I spent the better part of my teens and twenties being afraid of a lot of things. Hesitant. Afraid to strike out. It wasn’t that I was shy but I thought being demure was the way to go. I didn’t go for the things I wanted because I didn’t necessarily feel comfortable achieving what others around me didn’t have. It was a foolish attempt to fit in, and of course, it didn’t help. I didn’t feel comfortable letting people know too much about my thoughts because I was afraid if I gave them too much access, I would give away parts of myself that I couldn’t get back if those relationships didn’t work out. So I kept my roommates away from the other people I knew, kept work friends confined to the 9 to 5 hours and limited interaction with church friends to Bible studies. When I was unemployed, I didn’t want my church friends to know that I didn’t have a job because I was afraid they would think I was a bad steward and it would impact our religious conversations. Silly, I know. I had people in my life that could and would have helped me except that I didn’t want them to know that I needed that kind of help because then they wouldn’t see me the way I wanted to be seen when I was working in whatever capacity I was in then. Silly, I know.

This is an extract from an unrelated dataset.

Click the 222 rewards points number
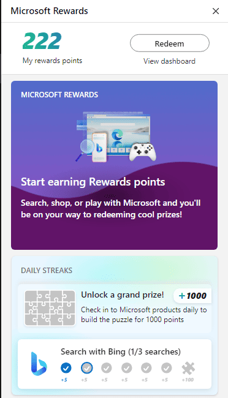This screenshot has height=398, width=228. point(42,41)
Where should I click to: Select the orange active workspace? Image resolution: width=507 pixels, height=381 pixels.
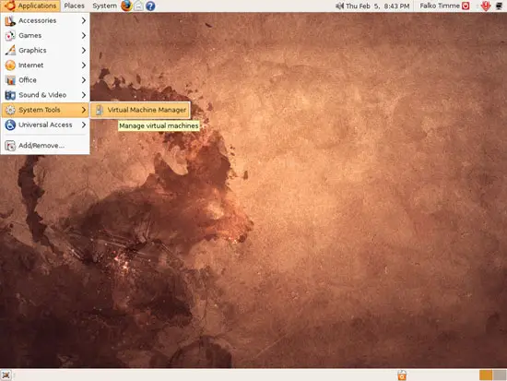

I have a list of contacts, it’s hundreds and maybe thousands of people long but I never tell any of them about the blogs I write, the books I publish, the videos I make, because I am afraid that they will think I am trying to change the nature of our relationship. Guess what, I am. Unless I work with them, most of the people I know don’t know what kind of work I do. Why the cloak and dagger secrecy? Because I have firmly believed in not mixing business with pleasure. I didn’t think I should push the boundaries of my relationships. Good one! That means that I might share a pew at church with a publishing agent or fellow writer but they’d never know that I have a novel I am shopping around. That has to change, if I am serious about meeting my goals, that is. And I am!
On New Years Eve, I listened to a message by A.R. Bernard, senior pastor of CCC in Brooklyn. Every year, he chooses a word of the year and discusses it with his congregation. This year, I decided to adopt his choice: Optimize
Optimizing the way I use the resources I already have to help me reach my goals = making the most of my time, talent, treasury and relationships. Optimization means efficiency in all aspects of my life. If something isn’t working, find a way to make it work or reassess whether it can work and if not, move on. Optimizing means being optimistic about the likelihood of it working. If you don’t think it will work, why do it? But it also means being realistic instead of sentimental about making evaluations.
I am not new to the idea of optimization. I am a trained engineer. Optimizing and streamlining chemical processes, I could probably do in a speed race. And it’s sad that I can do something professionally without applying it to my personal life.
I made some changes this year. I’ll tell you more about them later. I’ll continue to make changes as the year goes on because I am optimistic about what I can achieve when I optimize my resources. I hope you are too.